**EXTRACTED TEXT:**
This was one of the stranger bathrooms I papered. I had to paper inside that skylight.

We rehung thick, tough paper on basement ceilings; and metallic, mirror-backed papers in tiny bathrooms. It wasn’t unheard of for me to have to remove several layers of paper in older homes, in order to get to a clean plaster surface. 

It was fun to see so many different types of homes, meet a variety of peoples, and travel all over the area. I learned a lot about problem-solving because every job was completely different, and you didn’t get paid until it was done, and done well. 

Eventually, I struck out on my own. I got married in 2000, and my wife Sonia and I started our own painting company called “Excellent Painting.”

We used feathers to produce the veins on this marbleized pillar.

We ordered lawn signs and door hangers, spread the word, and pioneered a full-service painting/wallpaper business that did it all! We even dabbled in faux finishes, popular at the time. Faux finish is when you use tricks and artistic techniques to make pillars and walls look like marble, stone, or wood.

Because we were the only company that could do all three, we got a lot of business, especially in the new developments that were popping up in suburban areas near where we lived. The market was ripe, and we were busy. 

This is a photo of one of our neighborhoods. We would literally move our equipment from one house to the next, working our way around the loop. Having the interior of your home decorated by Matt and Sonia Weimann was a must.

There are many components to running a successful business. You have to market the company, spreading the word, so that people know to call you. Then you need to return phone calls and perform estimates. Those estimates need to be cheap enough that people will hire you, but expensive enough to cover the costs of supplies and provide a livable income.

Eventually, you have to deliver on your promises. You have to be able to successfully perform the work that you estimated. Be prepared to follow up on complaints, questions, and problems. If you don’t, an infection of bad publicity will spread around the neighborhood, and you can write that group of homes off! Do things well, and reap the rewards of moving from house to house, cutting down on marketing costs and time. 

This is an advertisement from a small local paper that was mailed to many homes in our area. It was an awesome investment!

Many of the skills and lessons that I learned through entrepreneurship are tapped in my teaching. Some days the professional world mixes with pedagogical practice more than others. My favorite place to bring my background to life is in math lessons

The other day, I treated my fourth grade math enrichment class to a treat of problem-solving that had them working hard, thinking hard, and learning hard. The challenge was to help me come up with a price for wallpapering a couple of bathrooms.

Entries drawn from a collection
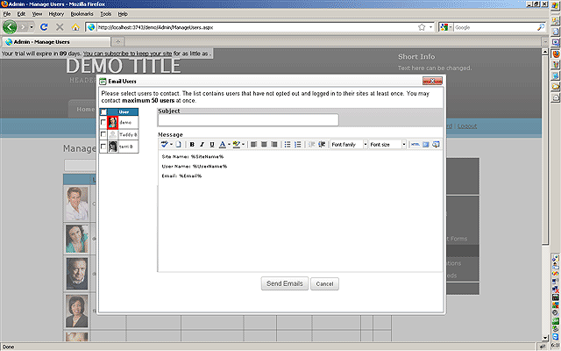The width and height of the screenshot is (561, 351).
Task: Apply italic formatting in message editor
Action: [x=202, y=144]

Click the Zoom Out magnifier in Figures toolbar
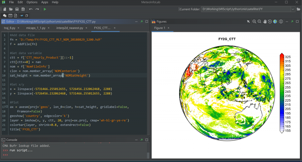click(259, 22)
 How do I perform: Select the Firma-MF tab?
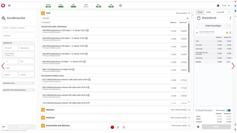[x=220, y=12]
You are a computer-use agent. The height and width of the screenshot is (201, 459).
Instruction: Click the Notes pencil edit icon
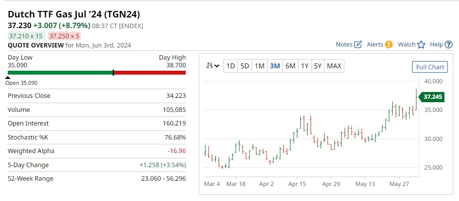coord(358,45)
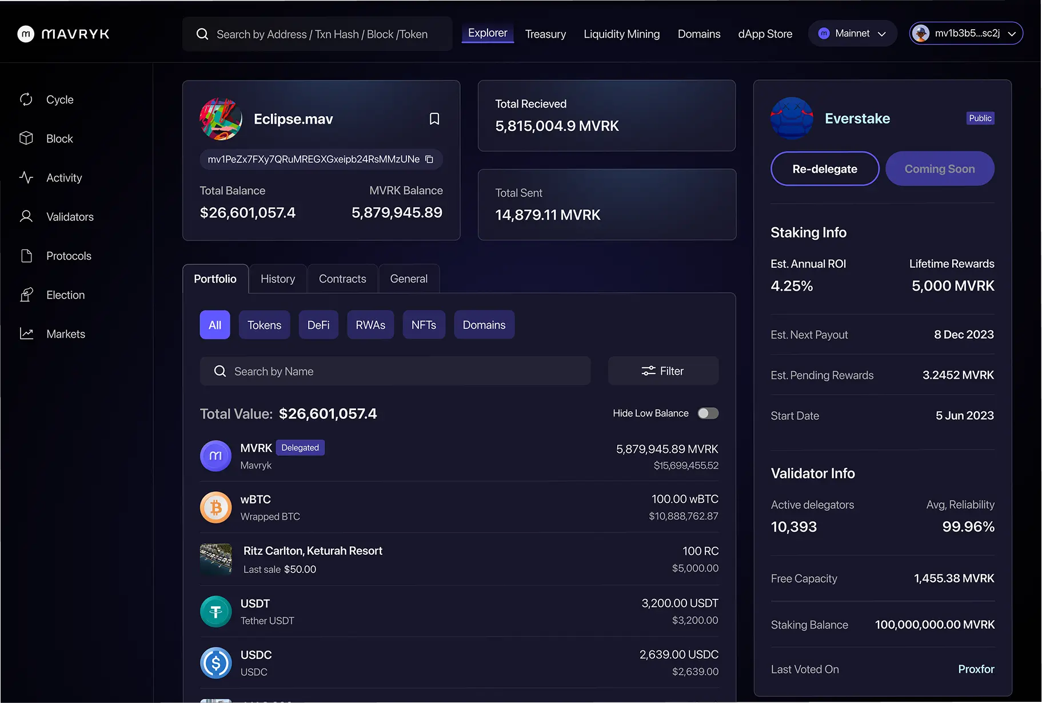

**DIRECTIONS:** Write what comes next in the piece about the painting and wallpaper business, picking up after its final sentence.

**TASK OUTPUT:**
I shared a photo of a bathroom that I papered several years ago. Many opinions about the bathroom were unsolicitedly shared by my students. In order to get them motivated, I asked, “Who wants to see a picture of Mr. Weimann (that’s me;) with hair?”

Instant quiet. Hands involuntarily went to mouths to clamp lips shut.

“Listen up.” I proceeded to explain that you don’t just glue wallpaper to walls. You have to perform all kinds of preparatory work. 

There’s taking down old paper, because many times the rooms that you are going to hang wallpaper in were rooms that were already wallpapered. This is a lot of work. You may not know this, but wallpaper is two layers. There is the thin vinyl layer that sometimes peels off in large flexible sheets, but other times has to be slowly, painstakingly, curse-your-existence-ly chiseled off of the walls in tiny, bitesize pieces; As, you can probably tell, I have had too many experiences like this! Then there is the backing, which more closely resembles actual paper. This, you wet and scrape off rather nicely. There are all kinds of tricks to removing wallpaper more efficiently, but suffice to say, you better estimate plenty of time for this part of your project!

You aren’t done preparing the walls for wallpaper when all of the old paper is removed, however. Before you move on, you have to clean off all of the old glue! If you don’t, your new paper may not adhere properly. You do not want your new wallpaper to fall off the walls or bubble up. This process is not only messy. It can be deceiving. The glue is transparent, so that it does not discolor the wallpaper. Cleaning it off of the walls requires diligent and frequent assessments. Run your fingers over a cleaned wall. If you feel anything slippery or slimy, it is probably glue that still needs to be scrubbed off.

People don’t hang wallpaper the way they used to. My students will probably never practice this skill. But, I shared all of this information with them, so that they could see that there is much more to crafts like this than what meets the eye.

Once my students had been prepped with the horrors of wallpaper work, I brought out some numbers. I kept it simple with easy fractions to work with.

We would charge one whole dollar per square foot for actually hanging up the wallpaper, ½ a dollar for taking down the old wallpaper (Once in a while rooms don’t have wallpaper to remove. Plus, you want to make this a separate price so that customers appreciate all of your hard work, and it doesn’t seem overpriced.), and ¼ of a dollar per square foot for prep work. (This would include cleaning the walls, caulking cracks, and spackling holes and other imperfections that the paper won’t hide.) These prices are from when I was first starting out. I actually did this kind of thing, regularly.

Next, I shared a simple floor plan with my students. Some of them recognized the blueprint for what it was. I showed them the illustration of doors and asked them what the rectangle representing a closet was. We discussed what was happening in the picture for a minute. And then, I told them that our customer wants to wallpaper the two bathrooms. 

The image was presented on an interactive Google Jamboard, so I could write on the board. I used a bright blue to rewrite the dimensions of the bathrooms in question. I told them that the ceilings were 8 feet high. When I turned around, I was met with incredulous faces. They had no idea what to do!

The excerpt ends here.